Some compiler writers interpret the Standard as deprecating "non-portable or erroneous" program constructs, including constructs which implementations for commonplace hardware had to date had unanimously processed in a manner consistent with implementation-defined behavioral traits such as numeric representations.

Compilers that are designed for paying customers will look at a construct like:

unsigned long int i = *(unsigned long int*)&f; ; f is of type float

and recognize that while converting the address of a float to an unsigned long* is non-portable construct, it was almost certainly written for the purpose of examining the bits of a float type. This is a very different situation from the one offered in the published Rationale as being the reason for the rule, which was more like:

int x;
int test(double *p)
{
  x = 1;
  *p = 2.0;
  return x;
}

In the latter situation, it would be theoretically possible that *p points to or overlaps x, and that the programmer knows what precedes and/or follows x in memory, and the authors of the Standard recognized that having the function unconditionally returned 1 would be incorrect behavior if that were the case, but decided that there was no need to mandate support for such dubious possibilities.

Returning to the original, that represents a completely different situation since any compiler that isn't willfully blind to such things would know that the address being accessed via type unsigned long* was formed from a pointer of type float*. While the Standard wouldn't forbid compilers from being willfully blind to the possibility that a float* might actually hold the address of storage that will be accessed using type float, that's because the Standard saw no need to mandate that compiler writers do things which anyone wanting to sell compilers would do, with or without a mandate.

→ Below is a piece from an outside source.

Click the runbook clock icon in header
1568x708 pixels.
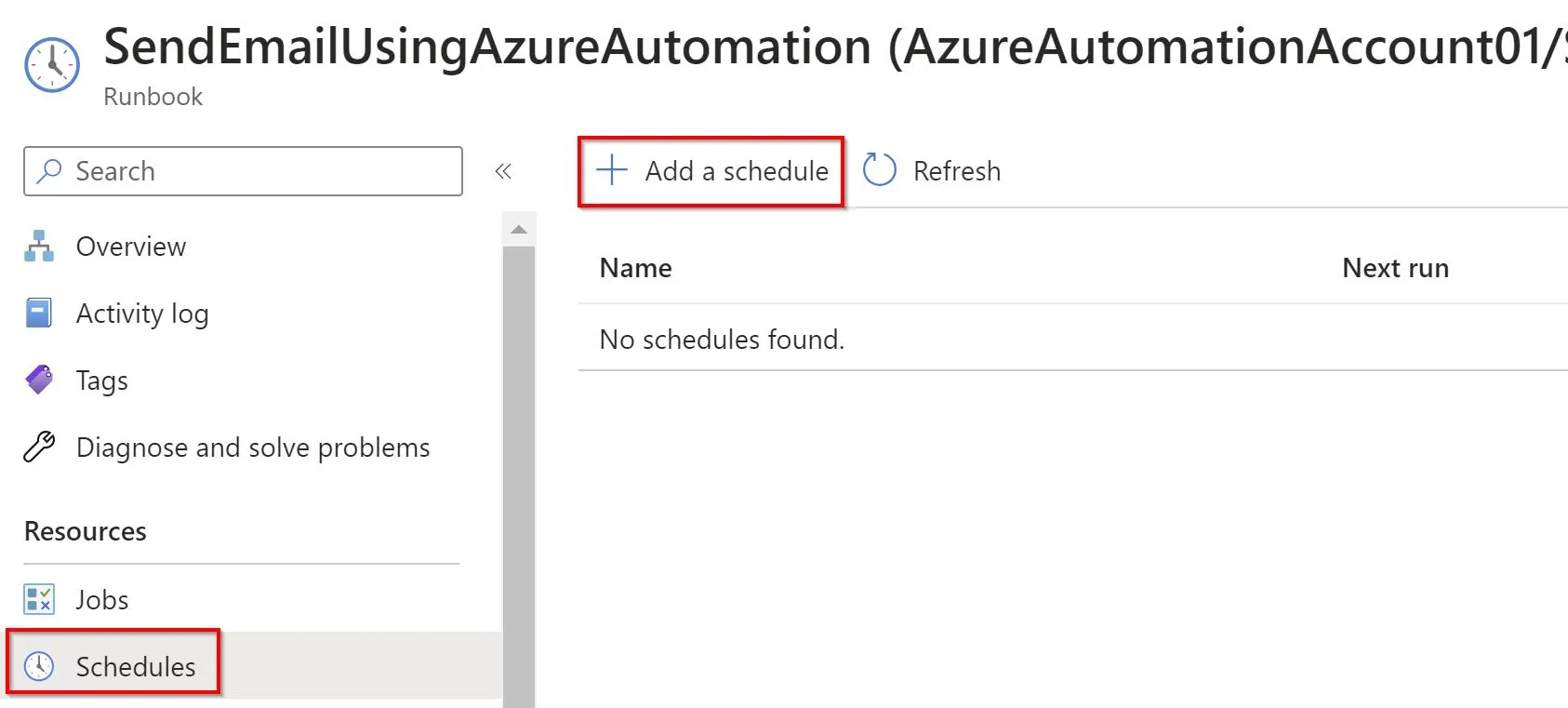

Probably not coincidentally, the compilers I'm aware of that would require a -fno-strict-aliasing option to usefully process constructs such as yours also require that flag in order to correctly process some constructs whose behavior is unambiguously specified by the Standard. Rather than jumping through hoops to accommodate a deficient compiler configurations, a better course of action would be to simply use the "don't make buggy aliasing optimizations" option.